» YOUR INSTRUCTIONS: Would you print all of the entries word for word?

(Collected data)
[Start of Attachment]

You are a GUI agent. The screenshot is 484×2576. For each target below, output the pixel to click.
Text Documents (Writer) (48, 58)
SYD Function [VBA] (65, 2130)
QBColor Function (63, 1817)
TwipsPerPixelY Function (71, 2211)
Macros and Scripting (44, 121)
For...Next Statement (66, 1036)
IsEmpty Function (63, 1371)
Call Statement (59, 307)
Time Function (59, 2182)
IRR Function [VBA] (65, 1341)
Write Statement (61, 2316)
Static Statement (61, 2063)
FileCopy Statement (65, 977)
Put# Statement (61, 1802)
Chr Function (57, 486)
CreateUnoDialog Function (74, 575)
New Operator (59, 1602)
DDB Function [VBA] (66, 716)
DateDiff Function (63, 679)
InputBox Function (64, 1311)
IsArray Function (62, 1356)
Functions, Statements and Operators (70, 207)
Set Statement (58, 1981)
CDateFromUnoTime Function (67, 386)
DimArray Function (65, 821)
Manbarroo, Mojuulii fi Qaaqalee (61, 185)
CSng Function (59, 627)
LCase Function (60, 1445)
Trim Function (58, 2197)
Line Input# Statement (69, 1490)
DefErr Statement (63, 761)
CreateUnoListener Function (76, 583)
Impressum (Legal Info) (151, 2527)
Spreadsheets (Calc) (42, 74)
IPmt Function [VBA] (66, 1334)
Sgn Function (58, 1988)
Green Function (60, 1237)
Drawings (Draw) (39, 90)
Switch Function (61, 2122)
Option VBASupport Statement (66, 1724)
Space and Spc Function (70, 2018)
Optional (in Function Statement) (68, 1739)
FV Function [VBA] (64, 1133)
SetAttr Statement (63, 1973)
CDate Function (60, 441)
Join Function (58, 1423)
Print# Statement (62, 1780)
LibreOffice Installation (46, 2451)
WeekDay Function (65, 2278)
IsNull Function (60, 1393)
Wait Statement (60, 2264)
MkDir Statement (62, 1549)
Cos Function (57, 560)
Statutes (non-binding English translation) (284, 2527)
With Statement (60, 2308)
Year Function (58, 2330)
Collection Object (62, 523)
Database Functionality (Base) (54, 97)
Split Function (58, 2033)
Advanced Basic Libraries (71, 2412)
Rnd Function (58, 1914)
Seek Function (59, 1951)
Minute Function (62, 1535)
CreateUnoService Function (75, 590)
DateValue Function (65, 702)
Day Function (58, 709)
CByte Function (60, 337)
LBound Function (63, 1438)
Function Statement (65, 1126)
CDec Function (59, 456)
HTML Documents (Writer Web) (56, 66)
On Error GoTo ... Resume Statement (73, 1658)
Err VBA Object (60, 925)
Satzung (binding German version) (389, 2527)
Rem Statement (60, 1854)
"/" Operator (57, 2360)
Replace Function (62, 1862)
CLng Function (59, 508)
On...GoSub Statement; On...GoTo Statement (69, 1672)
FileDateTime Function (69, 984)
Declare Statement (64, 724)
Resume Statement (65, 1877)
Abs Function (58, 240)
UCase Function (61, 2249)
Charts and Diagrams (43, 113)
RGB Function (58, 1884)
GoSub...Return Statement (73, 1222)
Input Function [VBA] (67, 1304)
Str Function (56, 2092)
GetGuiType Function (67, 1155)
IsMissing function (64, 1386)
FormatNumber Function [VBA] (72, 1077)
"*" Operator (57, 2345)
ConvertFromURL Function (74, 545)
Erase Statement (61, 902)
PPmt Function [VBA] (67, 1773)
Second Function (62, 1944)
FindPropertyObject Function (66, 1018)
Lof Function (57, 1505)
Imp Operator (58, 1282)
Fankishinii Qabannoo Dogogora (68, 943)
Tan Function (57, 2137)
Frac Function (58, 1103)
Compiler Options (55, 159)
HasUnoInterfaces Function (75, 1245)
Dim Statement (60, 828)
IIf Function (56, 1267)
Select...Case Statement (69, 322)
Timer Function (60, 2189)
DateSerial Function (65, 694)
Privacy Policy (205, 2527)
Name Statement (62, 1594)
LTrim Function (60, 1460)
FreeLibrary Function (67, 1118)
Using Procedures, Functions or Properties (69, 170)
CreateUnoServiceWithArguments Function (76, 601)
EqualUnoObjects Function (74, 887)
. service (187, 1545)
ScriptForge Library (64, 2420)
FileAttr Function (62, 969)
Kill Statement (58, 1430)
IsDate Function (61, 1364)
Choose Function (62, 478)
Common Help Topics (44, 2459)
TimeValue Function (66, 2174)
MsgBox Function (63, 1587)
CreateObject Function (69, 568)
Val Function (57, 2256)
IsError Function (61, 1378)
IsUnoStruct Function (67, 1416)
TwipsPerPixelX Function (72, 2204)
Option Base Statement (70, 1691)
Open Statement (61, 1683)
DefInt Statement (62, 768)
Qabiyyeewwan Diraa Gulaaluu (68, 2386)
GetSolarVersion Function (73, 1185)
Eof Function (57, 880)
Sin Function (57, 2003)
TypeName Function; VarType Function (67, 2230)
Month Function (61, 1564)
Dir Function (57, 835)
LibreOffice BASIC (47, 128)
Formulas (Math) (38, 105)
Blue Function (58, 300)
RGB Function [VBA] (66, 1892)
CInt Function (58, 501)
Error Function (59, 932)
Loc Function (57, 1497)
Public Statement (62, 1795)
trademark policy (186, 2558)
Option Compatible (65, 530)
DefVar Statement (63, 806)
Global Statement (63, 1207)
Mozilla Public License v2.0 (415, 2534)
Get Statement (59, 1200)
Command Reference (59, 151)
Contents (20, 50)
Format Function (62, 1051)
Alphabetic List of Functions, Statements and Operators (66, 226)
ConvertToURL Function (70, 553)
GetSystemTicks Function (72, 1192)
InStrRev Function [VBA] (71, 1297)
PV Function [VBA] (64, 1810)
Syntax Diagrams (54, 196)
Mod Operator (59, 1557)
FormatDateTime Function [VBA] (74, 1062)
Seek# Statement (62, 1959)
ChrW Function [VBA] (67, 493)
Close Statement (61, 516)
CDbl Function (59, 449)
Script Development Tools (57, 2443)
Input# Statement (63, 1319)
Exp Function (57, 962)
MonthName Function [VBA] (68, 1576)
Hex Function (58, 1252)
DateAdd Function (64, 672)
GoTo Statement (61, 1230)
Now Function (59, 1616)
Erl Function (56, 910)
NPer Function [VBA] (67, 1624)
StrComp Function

[End of Attachment]

» RESULT:
You are a GUI agent. The screenshot is 484×2576. For each target below, output the pixel to click.
Text Documents (Writer) (48, 58)
SYD Function [VBA] (65, 2130)
QBColor Function (63, 1817)
TwipsPerPixelY Function (71, 2211)
Macros and Scripting (44, 121)
For...Next Statement (66, 1036)
IsEmpty Function (63, 1371)
Call Statement (59, 307)
Time Function (59, 2182)
IRR Function [VBA] (65, 1341)
Write Statement (61, 2316)
Static Statement (61, 2063)
FileCopy Statement (65, 977)
Put# Statement (61, 1802)
Chr Function (57, 486)
CreateUnoDialog Function (74, 575)
New Operator (59, 1602)
DDB Function [VBA] (66, 716)
DateDiff Function (63, 679)
InputBox Function (64, 1311)
IsArray Function (62, 1356)
Functions, Statements and Operators (70, 207)
Set Statement (58, 1981)
CDateFromUnoTime Function (67, 386)
DimArray Function (65, 821)
Manbarroo, Mojuulii fi Qaaqalee (61, 185)
CSng Function (59, 627)
LCase Function (60, 1445)
Trim Function (58, 2197)
Line Input# Statement (69, 1490)
DefErr Statement (63, 761)
CreateUnoListener Function (76, 583)
Impressum (Legal Info) (151, 2527)
Spreadsheets (Calc) (42, 74)
IPmt Function [VBA] (66, 1334)
Sgn Function (58, 1988)
Green Function (60, 1237)
Drawings (Draw) (39, 90)
Switch Function (61, 2122)
Option VBASupport Statement (66, 1724)
Space and Spc Function (70, 2018)
Optional (in Function Statement) (68, 1739)
FV Function [VBA] (64, 1133)
SetAttr Statement (63, 1973)
CDate Function (60, 441)
Join Function (58, 1423)
Print# Statement (62, 1780)
LibreOffice Installation (46, 2451)
WeekDay Function (65, 2278)
IsNull Function (60, 1393)
Wait Statement (60, 2264)
MkDir Statement (62, 1549)
Cos Function (57, 560)
Statutes (non-binding English translation) (284, 2527)
With Statement (60, 2308)
Year Function (58, 2330)
Collection Object (62, 523)
Database Functionality (Base) (54, 97)
Split Function (58, 2033)
Advanced Basic Libraries (71, 2412)
Rnd Function (58, 1914)
Seek Function (59, 1951)
Minute Function (62, 1535)
CreateUnoService Function (75, 590)
DateValue Function (65, 702)
Day Function (58, 709)
CByte Function (60, 337)
LBound Function (63, 1438)
Function Statement (65, 1126)
CDec Function (59, 456)
HTML Documents (Writer Web) (56, 66)
On Error GoTo ... Resume Statement (73, 1658)
Err VBA Object (60, 925)
Satzung (binding German version) (389, 2527)
Rem Statement (60, 1854)
"/" Operator (57, 2360)
Replace Function (62, 1862)
CLng Function (59, 508)
On...GoSub Statement; On...GoTo Statement (69, 1672)
FileDateTime Function (69, 984)
Declare Statement (64, 724)
Resume Statement (65, 1877)
Abs Function (58, 240)
UCase Function (61, 2249)
Charts and Diagrams (43, 113)
RGB Function (58, 1884)
GoSub...Return Statement (73, 1222)
Input Function [VBA] (67, 1304)
Str Function (56, 2092)
GetGuiType Function (67, 1155)
IsMissing function (64, 1386)
FormatNumber Function [VBA] (72, 1077)
"*" Operator (57, 2345)
ConvertFromURL Function (74, 545)
Erase Statement (61, 902)
PPmt Function [VBA] (67, 1773)
Second Function (62, 1944)
FindPropertyObject Function (66, 1018)
Lof Function (57, 1505)
Imp Operator (58, 1282)
Fankishinii Qabannoo Dogogora (68, 943)
Tan Function (57, 2137)
Frac Function (58, 1103)
Compiler Options (55, 159)
HasUnoInterfaces Function (75, 1245)
Dim Statement (60, 828)
IIf Function (56, 1267)
Select...Case Statement (69, 322)
Timer Function (60, 2189)
DateSerial Function (65, 694)
Privacy Policy (205, 2527)
Name Statement (62, 1594)
LTrim Function (60, 1460)
FreeLibrary Function (67, 1118)
Using Procedures, Functions or Properties (69, 170)
CreateUnoServiceWithArguments Function (76, 601)
EqualUnoObjects Function (74, 887)
. service (187, 1545)
ScriptForge Library (64, 2420)
FileAttr Function (62, 969)
Kill Statement (58, 1430)
IsDate Function (61, 1364)
Choose Function (62, 478)
Common Help Topics (44, 2459)
TimeValue Function (66, 2174)
MsgBox Function (63, 1587)
CreateObject Function (69, 568)
Val Function (57, 2256)
IsError Function (61, 1378)
IsUnoStruct Function (67, 1416)
TwipsPerPixelX Function (72, 2204)
Option Base Statement (70, 1691)
Open Statement (61, 1683)
DefInt Statement (62, 768)
Qabiyyeewwan Diraa Gulaaluu (68, 2386)
GetSolarVersion Function (73, 1185)
Eof Function (57, 880)
Sin Function (57, 2003)
TypeName Function; VarType Function (67, 2230)
Month Function (61, 1564)
Dir Function (57, 835)
LibreOffice BASIC (47, 128)
Formulas (Math) (38, 105)
Blue Function (58, 300)
RGB Function [VBA] (66, 1892)
CInt Function (58, 501)
Error Function (59, 932)
Loc Function (57, 1497)
Public Statement (62, 1795)
trademark policy (186, 2558)
Option Compatible (65, 530)
DefVar Statement (63, 806)
Global Statement (63, 1207)
Mozilla Public License v2.0 (415, 2534)
Get Statement (59, 1200)
Command Reference (59, 151)
Contents (20, 50)
Format Function (62, 1051)
Alphabetic List of Functions, Statements and Operators (66, 226)
ConvertToURL Function (70, 553)
GetSystemTicks Function (72, 1192)
InStrRev Function [VBA] (71, 1297)
PV Function [VBA] (64, 1810)
Syntax Diagrams (54, 196)
Mod Operator (59, 1557)
FormatDateTime Function [VBA] (74, 1062)
Seek# Statement (62, 1959)
ChrW Function [VBA] (67, 493)
Close Statement (61, 516)
CDbl Function (59, 449)
Script Development Tools (57, 2443)
Input# Statement (63, 1319)
Exp Function (57, 962)
MonthName Function [VBA] (68, 1576)
Hex Function (58, 1252)
DateAdd Function (64, 672)
GoTo Statement (61, 1230)
Now Function (59, 1616)
Erl Function (56, 910)
NPer Function [VBA] (67, 1624)
StrComp Function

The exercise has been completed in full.